Attendant dans le couloir gris l’arrivée de James Bond, le Dr. Doak se remémore le briefing qui lui est arrivé par courrier :
Dr. Doak, svp donner à notre agent le décodeur qui lui permettra d’aller dans la salle où se trouvent les containers qu’il fera exploser. Ne vous inquiétez pas, on organise votre fuite.
Revenons vers vous asap,
Cdt
C’était il y a deux semaines. Depuis, le Dr. Doak n’a cessé de douter : vont-ils vraiment m’aider à m’échapper ? Mais il est trop tard pour faire marche arrière. James Bond va arriver d’une seconde à l’autre. Dehors, le vent glacé de l’Arkangelsk couvre les derniers hurlements des alarmes du barrage, qui n’ont plus aucun soldat à alerter : tous sont tombés sous les balles de la Couronne britannique. Là où il se trouve, le Dr. Doak entend se rapprocher, des entrailles du laboratoire, les échos pathétiques de la mort que 007 sème à coups de PP7 silencieux. Des râles de douleur rebondissent contre les murs puis s’évanouissent contre les portes blindées.
Hier le Dr. Doak attendait James Bond dans la salle avec de grands containers dont un est couché par terre. Il aime bien venir ici pour s’installer sur la plateforme surélevée au fond de la pièce. Il n’y a là qu’un ordinateur où se succèdent des lignes vertes, c’est l’endroit rêvé pour faire semblant de travailler.
D’ailleurs, ici, tout le monde fait semblant de travailler. Aujourd’hui le Dr. Doak a décidé d’attendre dans le grand couloir gris menant aux labos les plus importants. L’austérité des murs est à peine compensée par le carrelage blanc couvrant leur partie inférieure. Il a pensé – judicieusement – qu’en ne se mêlant pas aux autres scientifiques, il faciliterait la tâche de James Bond. Certes il s’ennuie un peu, n’ayant pour compagnie que deux soldats (l’un vieux à moustache, l’autre la bouche de travers) feignant d'être sur leurs gardes.
Mais passer la journée avec ses collègues scientifiques n’aurait rien de plus réjouissant. Ils ne se parlent pas, ne se disent même pas bonjour le matin, et font encore plus semblant de travailler que lui. A la limite, que le Dr. Doak ne fasse pas vraiment d’expériences, c’est compréhensible : il est agent double. Mais que les autres, avec tout le somptueux matériel dont ils disposent, erlenmeyers, fioles, fioles jaugées, béchers, ballons et tubes à essais, se contentent de rester debout, les bras ballants, devant leur paillasse, ça le met hors de lui. Quelquefois ils parcourent deux mètres pour se mettre celui-ci face à celui-là, puis restent là, à se fixer, sans se parler.

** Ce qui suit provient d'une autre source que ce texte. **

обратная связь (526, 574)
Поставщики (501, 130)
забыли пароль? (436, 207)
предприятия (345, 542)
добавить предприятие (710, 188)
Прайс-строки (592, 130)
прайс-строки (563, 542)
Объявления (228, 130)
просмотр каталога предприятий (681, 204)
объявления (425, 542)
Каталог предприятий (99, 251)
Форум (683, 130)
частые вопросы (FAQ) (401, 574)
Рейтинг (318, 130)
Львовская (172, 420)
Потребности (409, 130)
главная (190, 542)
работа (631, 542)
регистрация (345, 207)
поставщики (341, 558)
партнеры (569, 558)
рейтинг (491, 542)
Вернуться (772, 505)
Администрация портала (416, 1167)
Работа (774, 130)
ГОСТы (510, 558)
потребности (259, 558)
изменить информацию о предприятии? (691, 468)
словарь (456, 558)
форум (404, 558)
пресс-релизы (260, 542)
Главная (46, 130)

Mais voilà James Bond. Il arrive à toute berzingue, pas essoufflé pour un sou, par contre le torse et les jambes tachés de sang. Il est sans doute touché mais ne laisse rien transparaître de sa douleur. Un coup de KF7 Soviet à gauche, le soldat moustachu est mort. Un coup à droite, c’est au tour de celui qui a la bouche de travers. Les collègues du Dr. Doak se ruent vers la sortie de leur labo et se bousculent dans le couloir. Il est temps d’y aller, Dr. Doak, lui dit Bond. Le Dr. Doak a répété mille fois sa réplique : Vous aurez besoin de ce décodeur pour ouvrir la porte de la salle aux containers. Bonne chance, 007. Ainsi se conclut la rencontre.
Ne reste plus qu’à s’échapper car James Bond, armé de ses mines, va tout faire péter. Le Dr. Doak se met à courir, pas de manière inquiète, plutôt détendue même, mais pour aller où ? Il n’a pas eu de nouvelles du MI:6. Son extraction s’annonce mal. Il n’y a pas de sortie dans ce complexe, il le sait bien : la seule sortie est vers l’avant, là où James Bond va miner les containers. A Dieu vat : réfugié dans la pièce bleue où se trouvait auparavant un soldat dans le coin, mais dont ne reste pas même un cadavre, le Dr. Doak n’a plus qu’à courir en rond avec les autres scientifiques, sans se parler bien sûr, même dans ces ultimes instants où chacun pourrait se livrer, lui en avouant qu'il est un double agent, les autres en reconnaissant qu'ils ont toujours fait semblant de travailler, il s’agit de ne pas flancher, de rester digne jusqu’au bout, les uns courant sans fin contre le mur du fond, lui autour d’une table où sont renversés des tubes à essais où jamais un essai n'a été mené. Ici, tout le monde a toujours fait semblant.